一方で、デニムやスニーカーを合わせて抜け感のあるコーデに仕上げることもできます。
ラフな格好にもドレッシーなスタイルにも溶け込む「大人の万能レザー」です。

✔️ 手入れ・扱いやすさ

羊革は柔らかいため傷が付きやすいイメージがありますが、表面加工がしっかりしているものは意外と日常使いにも強いです。

軽い汚れは乾いた布で拭くだけでOK。湿気や直射日光にだけ注意すれば長持ちします。

カウレザー(牛) 

(画像出典: kawa-ichi

カウレザーは、レザーの王道ともいえる素材。
しっかりと厚みがあり、初めはゴワつきを感じるものの、長年使うことで自分だけの“味”がしっかり出てきます。

革ジャンらしい重厚感や無骨さを楽しみたい方には、これ以上ない選択です。

✔️ 質感・着心地

3種の中で最も厚く、重量もあり、着始めはやや硬め。ただし、その分しっかりと体を守ってくれる安心感があります。

着込んでいくと体にフィットし、肩の落ち方や袖のシワなど、あなただけの形に変化していきます。

✔️ 経年変化・エイジング

カウレザー最大の魅力は、使い込むほどに生まれる「エイジング(経年変化)」。
色の深みや艶、シワの入り方、柔らかさなど、時間とともに“世界で一着だけ”の存在へと育ちます。

ハードな使い方にも耐えるので、長年愛用したい方、モノを「育てる」楽しさを感じたい方に最適です。

✔️ コーディネートの幅

男らしい無骨な雰囲気が強みなので、デニムやミリタリーパンツ、ワークブーツといったアイテムとの相性は抜群。

一方で、あえてシンプルな白シャツや黒のスラックスと合わせて“ギャップ”を演出するのもおすすめです。

✔️ 手入れ・扱いやすさ

牛革は丈夫ですが、その分、乾燥やカビに弱い側面も。定期的なオイルメンテナンスが必要ですが、その「手をかける時間」もレザージャケットの醍醐味。

多少の傷も味になるので、神経質にならず、ラフに付き合うくらいがちょうどいい素材です。

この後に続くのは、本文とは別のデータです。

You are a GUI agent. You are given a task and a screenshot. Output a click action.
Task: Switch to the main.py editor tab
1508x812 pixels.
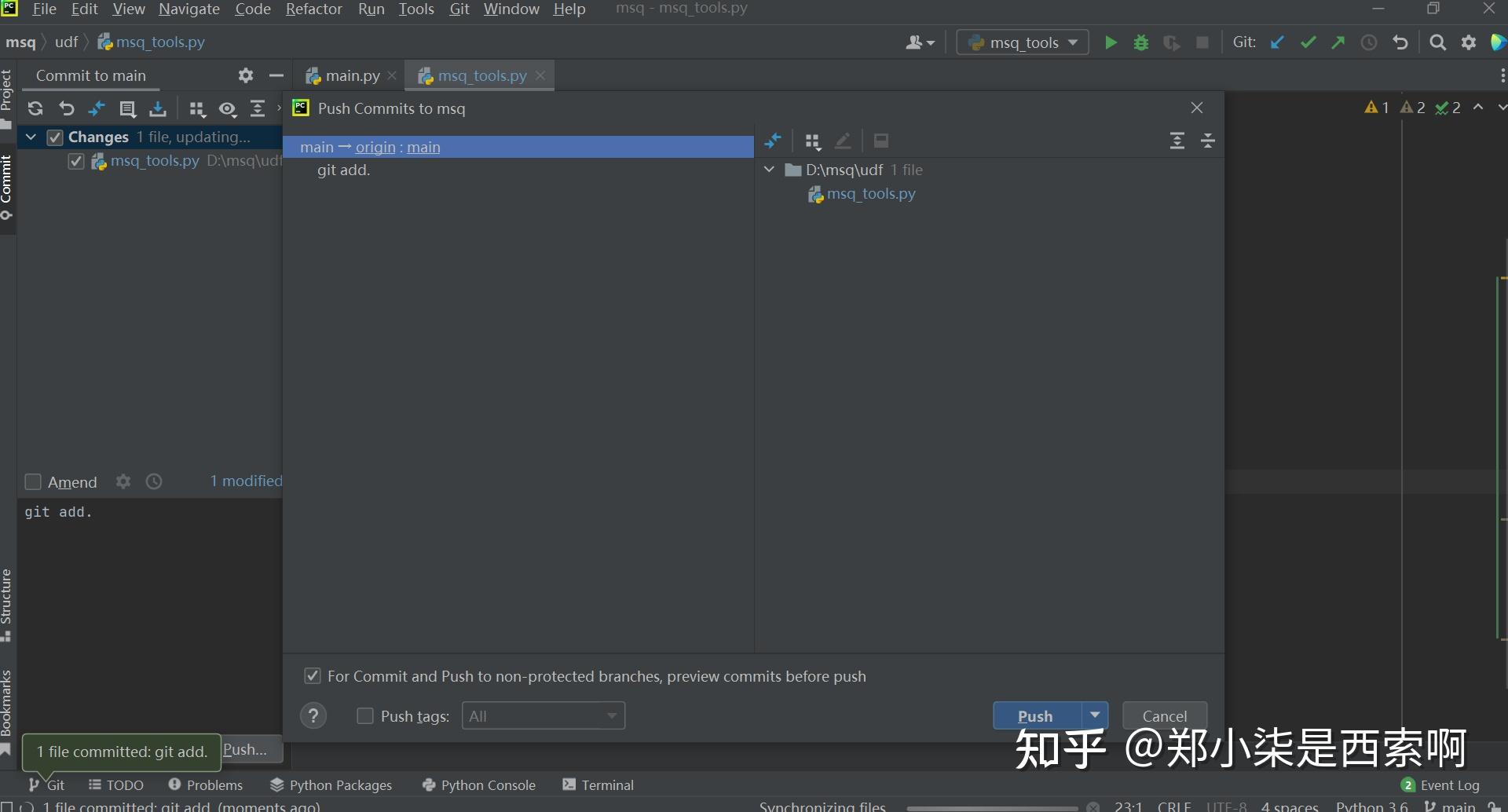(351, 75)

このように、それぞれの素材には異なる魅力があります。
「どれが一番いい」という正解はなく、あなたの好みやライフスタイルに合った一着を選んでみてください。

素材別 比較早見表

素材

特徴

着心地

おすすめスタイル

こんな人におすすめ

ゴート(山羊)

適度なコシと柔らかさ、表情豊か

中間(バランス型)

カジュアル〜キレイめ

迷ったらコレ、万能派

シープ(羊)

軽くて柔らか、なめらか

軽い・やわらか

ドレッシー・上品

初心者・軽さ重視派

カウ(牛)

厚み・ハリが強くタフ

重め・硬め

ワイルド・無骨

育てる楽しみ重視、男らしさ派

まとめ

レザージャケットは「一生モノ」として長く愛用できるアイテムです。
そのぶん、素材選びで着心地や印象が大きく変わります。

  • どんなシーンで着たいか

  • どんな雰囲気を出したいか

  • 重さや取り扱いのしやすさは?

もし「どれを選べばいいかわからない」という方は、「バランス重視ならゴート」「軽さ重視ならシープ」「経年変化重視ならカウ」この3つを覚えておくと選びやすいです。

ぜひこの記事を参考に、自分に合った一着を選んでみてください。